Seavey came in under the city of Nome's famous burled arch finish line to wild applause from fans lining the street.
An exhausted Seavey, who also won the 1,000-mile (16,09-kilometer) Iditarod Trail Sled Dog Race in 2012 and 2014, petted and hugged his dogs as he crossed the finish line, later saying, "It takes a whole team to get us here."
Seavey said he and his father, Mitch Seavey, who won titles in 2013 and 2004, encouraged each other along the way.
Dallas Seavey was confident before the race, telling The Associated Press he had the dog team that was capable of defending his title.
He increasingly put distance between himself and the rest of the field during the latter part of the race. He held a 25-mile (40-kilometer) advantage early Tuesday — a far cry from how he won the race last year. He was running third in the 2014 Iditarod when a freak snowstorm blew the leaders out of the race, and Seavey didn't know he had won the race until a cameraman broke the news to him.
Seavey was presented $70,000 and the keys to a new pickup for winning the race.
Aaron Burmeister was running in third place, while Jessie Royer and Aliy Zirkle were battling for fourth. Royer and Zirkle had attempted to become the first woman to win the race since the late Susan Butcher won her fourth title in 1990.

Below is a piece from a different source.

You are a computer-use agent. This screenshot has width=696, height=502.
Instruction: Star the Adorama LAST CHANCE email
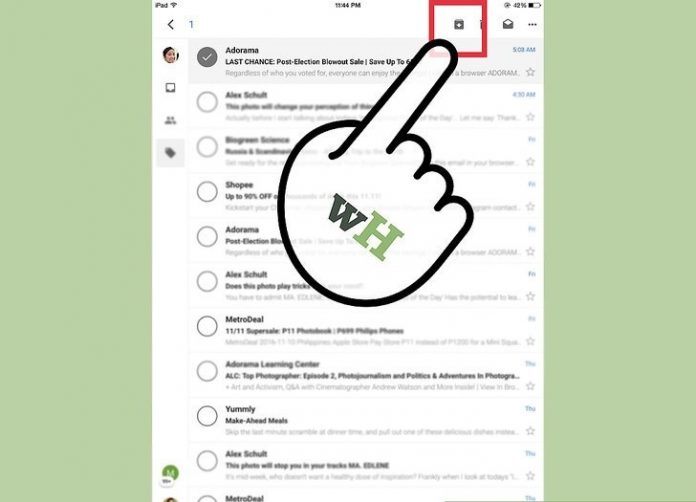click(530, 72)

Poor weather south of the Alaska Range this year forced the official start farther north to Fairbanks, on the northern side of the mountains. Not much snow fell south of the range, and officials said the conditions in the normally treacherous Dalzell Gorge were made even more dangerous by a lack of snow.
A new race route also was created, with much of it run on river ice.
A total of 78 mushers began the race March 9. Eight scratched, and one was disqualified. Two dogs have died in this year's race.